What is expected:
Write out, word for word, the first line of the data below and every line after it through the one containing "Given: Open the 3D & Multimedia preferences".

Exercise materials:
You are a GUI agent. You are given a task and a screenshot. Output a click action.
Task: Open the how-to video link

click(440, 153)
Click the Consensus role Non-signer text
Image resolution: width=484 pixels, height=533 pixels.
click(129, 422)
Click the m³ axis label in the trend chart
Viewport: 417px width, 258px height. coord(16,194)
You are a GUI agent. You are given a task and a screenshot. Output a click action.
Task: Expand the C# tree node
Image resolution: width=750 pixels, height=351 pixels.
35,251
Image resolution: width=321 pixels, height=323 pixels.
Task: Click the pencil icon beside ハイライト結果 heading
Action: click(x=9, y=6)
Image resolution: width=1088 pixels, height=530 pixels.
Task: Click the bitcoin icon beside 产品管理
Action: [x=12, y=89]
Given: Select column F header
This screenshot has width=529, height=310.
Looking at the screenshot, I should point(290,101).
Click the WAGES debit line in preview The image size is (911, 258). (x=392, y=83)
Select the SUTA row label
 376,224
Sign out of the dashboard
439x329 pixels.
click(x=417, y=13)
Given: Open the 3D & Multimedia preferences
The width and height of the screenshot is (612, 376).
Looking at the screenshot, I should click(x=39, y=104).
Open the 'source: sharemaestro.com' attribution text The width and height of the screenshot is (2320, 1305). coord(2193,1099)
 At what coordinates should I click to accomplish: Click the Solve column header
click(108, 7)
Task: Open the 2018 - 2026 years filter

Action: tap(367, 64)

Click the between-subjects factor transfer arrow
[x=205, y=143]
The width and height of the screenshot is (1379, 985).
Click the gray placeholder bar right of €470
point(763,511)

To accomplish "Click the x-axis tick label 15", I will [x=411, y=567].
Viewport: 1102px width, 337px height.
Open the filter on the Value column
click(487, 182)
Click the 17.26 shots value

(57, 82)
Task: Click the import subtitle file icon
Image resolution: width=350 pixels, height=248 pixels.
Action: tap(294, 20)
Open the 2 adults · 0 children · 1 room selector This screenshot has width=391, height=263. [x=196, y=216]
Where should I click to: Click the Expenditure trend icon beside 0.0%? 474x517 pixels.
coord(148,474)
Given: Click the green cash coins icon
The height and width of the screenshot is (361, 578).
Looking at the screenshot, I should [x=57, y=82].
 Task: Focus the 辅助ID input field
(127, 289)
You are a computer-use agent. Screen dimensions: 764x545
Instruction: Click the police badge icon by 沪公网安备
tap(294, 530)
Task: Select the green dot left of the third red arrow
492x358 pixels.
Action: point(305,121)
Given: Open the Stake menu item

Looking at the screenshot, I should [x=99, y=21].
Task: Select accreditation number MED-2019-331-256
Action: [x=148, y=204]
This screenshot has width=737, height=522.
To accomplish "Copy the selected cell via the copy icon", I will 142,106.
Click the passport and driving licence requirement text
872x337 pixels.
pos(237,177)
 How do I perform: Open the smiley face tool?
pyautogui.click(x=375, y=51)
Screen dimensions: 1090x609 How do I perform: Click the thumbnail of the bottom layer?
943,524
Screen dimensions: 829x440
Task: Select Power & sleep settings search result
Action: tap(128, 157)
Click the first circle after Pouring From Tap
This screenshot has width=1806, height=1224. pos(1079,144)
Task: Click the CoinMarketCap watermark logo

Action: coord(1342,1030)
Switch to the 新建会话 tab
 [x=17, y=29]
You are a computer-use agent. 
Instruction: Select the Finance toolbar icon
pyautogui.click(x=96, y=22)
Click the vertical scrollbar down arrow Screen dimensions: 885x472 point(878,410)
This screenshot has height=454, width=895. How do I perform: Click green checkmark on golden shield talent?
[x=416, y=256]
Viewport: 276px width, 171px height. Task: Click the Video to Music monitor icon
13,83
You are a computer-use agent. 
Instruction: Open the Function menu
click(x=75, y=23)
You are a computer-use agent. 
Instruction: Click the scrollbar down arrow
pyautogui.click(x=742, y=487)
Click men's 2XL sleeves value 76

Output of the exercise:
You are a GUI agent. You are given a task and a screenshot. Output a click action.
Task: Open the how-to video link

click(440, 153)
Click the Consensus role Non-signer text
Image resolution: width=484 pixels, height=533 pixels.
click(129, 422)
Click the m³ axis label in the trend chart
Viewport: 417px width, 258px height. coord(16,194)
You are a GUI agent. You are given a task and a screenshot. Output a click action.
Task: Expand the C# tree node
Image resolution: width=750 pixels, height=351 pixels.
35,251
Image resolution: width=321 pixels, height=323 pixels.
Task: Click the pencil icon beside ハイライト結果 heading
Action: click(x=9, y=6)
Image resolution: width=1088 pixels, height=530 pixels.
Task: Click the bitcoin icon beside 产品管理
Action: [x=12, y=89]
Given: Select column F header
This screenshot has width=529, height=310.
Looking at the screenshot, I should point(290,101).
Click the WAGES debit line in preview The image size is (911, 258). (x=392, y=83)
Select the SUTA row label
 376,224
Sign out of the dashboard
439x329 pixels.
click(x=417, y=13)
Given: Open the 3D & Multimedia preferences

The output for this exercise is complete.